4th Gear: Maker Of The Nissan Titan Gets The Stadium Where The Titans Play
Nissan's U.S. headquarters is in Tennessee, and they now build a lot of their cars there. So it makes sense that they would try and sponsor the NFL stadium here where the Tennessee Titans play. They just won naming rights to the stadium for the next 20 years. From Automotive News:
But the pair-up also comes at a serendipitous moment for the automaker: Late this year in the midst of football season, Nissan will launch a major introduction of its redesigned full-size pickup — coincidentally named the Titan.
"That's quite a cool coincidence for us," said Fred Diaz, Nissan's senior vice president for U.S. sales & marketing and operations. "But this is really a way to showcase Nissan's presence and involvement here in the heartland of the United States. This is going to make our employees and customers here very proud."
5th Gear: Can Alfa Romeo Do What Jaguar Has Done?
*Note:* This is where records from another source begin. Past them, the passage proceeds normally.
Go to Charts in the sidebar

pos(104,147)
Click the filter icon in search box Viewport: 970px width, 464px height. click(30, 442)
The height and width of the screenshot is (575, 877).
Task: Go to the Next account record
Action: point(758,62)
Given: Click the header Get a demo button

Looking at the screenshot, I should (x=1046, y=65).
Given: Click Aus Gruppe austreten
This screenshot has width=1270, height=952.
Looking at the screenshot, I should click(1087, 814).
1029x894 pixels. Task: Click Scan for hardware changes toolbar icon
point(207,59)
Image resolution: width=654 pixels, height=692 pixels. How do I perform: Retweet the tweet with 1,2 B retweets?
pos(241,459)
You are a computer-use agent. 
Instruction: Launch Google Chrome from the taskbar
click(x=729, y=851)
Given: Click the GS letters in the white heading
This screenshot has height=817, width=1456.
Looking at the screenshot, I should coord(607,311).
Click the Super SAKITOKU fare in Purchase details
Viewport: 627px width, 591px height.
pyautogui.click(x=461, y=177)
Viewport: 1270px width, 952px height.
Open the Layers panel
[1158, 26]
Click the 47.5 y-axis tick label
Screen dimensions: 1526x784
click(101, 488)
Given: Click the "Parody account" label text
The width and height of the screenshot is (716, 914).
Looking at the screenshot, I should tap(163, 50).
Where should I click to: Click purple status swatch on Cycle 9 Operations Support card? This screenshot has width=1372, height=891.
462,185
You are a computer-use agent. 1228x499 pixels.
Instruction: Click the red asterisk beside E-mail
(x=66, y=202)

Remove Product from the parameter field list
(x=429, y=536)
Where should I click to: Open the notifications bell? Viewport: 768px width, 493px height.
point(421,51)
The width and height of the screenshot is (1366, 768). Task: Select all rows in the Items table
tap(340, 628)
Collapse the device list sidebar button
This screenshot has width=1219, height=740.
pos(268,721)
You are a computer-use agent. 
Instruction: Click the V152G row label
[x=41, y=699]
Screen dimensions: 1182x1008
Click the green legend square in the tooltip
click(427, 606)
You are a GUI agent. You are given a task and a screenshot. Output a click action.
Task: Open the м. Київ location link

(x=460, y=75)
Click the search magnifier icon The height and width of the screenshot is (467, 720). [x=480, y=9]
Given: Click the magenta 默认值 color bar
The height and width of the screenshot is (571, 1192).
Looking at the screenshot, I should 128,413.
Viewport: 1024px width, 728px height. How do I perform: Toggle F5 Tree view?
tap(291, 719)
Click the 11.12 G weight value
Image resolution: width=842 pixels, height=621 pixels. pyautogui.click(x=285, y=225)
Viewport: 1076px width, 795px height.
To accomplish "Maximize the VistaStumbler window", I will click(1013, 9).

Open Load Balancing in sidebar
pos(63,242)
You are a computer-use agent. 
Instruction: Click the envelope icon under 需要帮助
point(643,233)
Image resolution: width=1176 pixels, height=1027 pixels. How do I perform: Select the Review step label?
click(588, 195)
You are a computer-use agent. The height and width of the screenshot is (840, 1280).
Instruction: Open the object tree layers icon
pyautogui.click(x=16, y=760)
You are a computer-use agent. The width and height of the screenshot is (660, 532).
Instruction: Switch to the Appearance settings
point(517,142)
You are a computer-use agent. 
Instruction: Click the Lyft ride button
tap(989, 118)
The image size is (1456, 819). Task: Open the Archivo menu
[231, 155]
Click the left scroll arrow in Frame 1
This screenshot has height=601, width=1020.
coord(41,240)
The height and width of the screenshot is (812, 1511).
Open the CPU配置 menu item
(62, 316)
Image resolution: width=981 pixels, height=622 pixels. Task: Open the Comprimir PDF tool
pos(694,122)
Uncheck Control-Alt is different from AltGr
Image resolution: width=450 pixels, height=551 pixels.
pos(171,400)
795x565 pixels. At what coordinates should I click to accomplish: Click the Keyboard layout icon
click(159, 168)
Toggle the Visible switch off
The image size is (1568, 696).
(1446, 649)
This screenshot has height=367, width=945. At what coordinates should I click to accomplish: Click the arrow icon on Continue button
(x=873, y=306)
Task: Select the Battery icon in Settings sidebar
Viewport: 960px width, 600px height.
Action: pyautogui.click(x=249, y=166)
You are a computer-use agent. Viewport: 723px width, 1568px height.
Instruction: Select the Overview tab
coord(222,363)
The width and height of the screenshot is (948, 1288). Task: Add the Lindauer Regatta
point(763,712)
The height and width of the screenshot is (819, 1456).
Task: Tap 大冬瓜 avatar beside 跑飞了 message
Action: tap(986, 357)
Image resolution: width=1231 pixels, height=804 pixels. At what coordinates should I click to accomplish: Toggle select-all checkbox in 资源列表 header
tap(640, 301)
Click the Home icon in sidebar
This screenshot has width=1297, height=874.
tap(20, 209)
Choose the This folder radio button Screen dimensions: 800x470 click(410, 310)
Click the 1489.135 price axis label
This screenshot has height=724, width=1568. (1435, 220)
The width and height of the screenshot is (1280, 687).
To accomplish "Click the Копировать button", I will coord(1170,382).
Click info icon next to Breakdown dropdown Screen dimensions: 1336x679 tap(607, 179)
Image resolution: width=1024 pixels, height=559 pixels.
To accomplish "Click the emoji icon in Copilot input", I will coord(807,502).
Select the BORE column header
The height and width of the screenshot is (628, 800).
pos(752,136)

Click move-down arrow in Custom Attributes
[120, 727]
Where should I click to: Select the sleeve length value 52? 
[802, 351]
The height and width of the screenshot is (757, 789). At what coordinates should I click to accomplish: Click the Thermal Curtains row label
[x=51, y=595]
Speaking of Jaguar, The Detroit News' Daniel Howes has an apt comparison to the attempted U.S. comeback of Alfa Romeo, starting with the 510 horsepower Giulia sport sedan:
Seriously, think Jaguar. Here was a storied British marque, its heritage mostly squandered, tracing a middling slide greased by its owners in Dearborn. Their alleged BMW 3-Series fighter, the X-Type, boasted substantial bits from the Ford Mondeo sedan, a lineage that (fairly or not) undermined the car's credibility from the jump.
[...] Today's Jaguar, like GM's Cadillac, aspires to outperform the Germans, not look like them. Judging by the lines of the new Alfa Romeo Giulia unveiled this week in Italy, Marchionne & Co. are headed in the same direction — distinctive, slightly muscular Alfa styling that evokes more Maserati then Mercedes.
Comebacks are possible, they're just tough.
Reverse: And We Haven't Updated Or Repaired Them Since
Neutral: How Expensive Will The Takata Recalls Get For Automakers?
And Takata? This entire crisis is about to get very costly.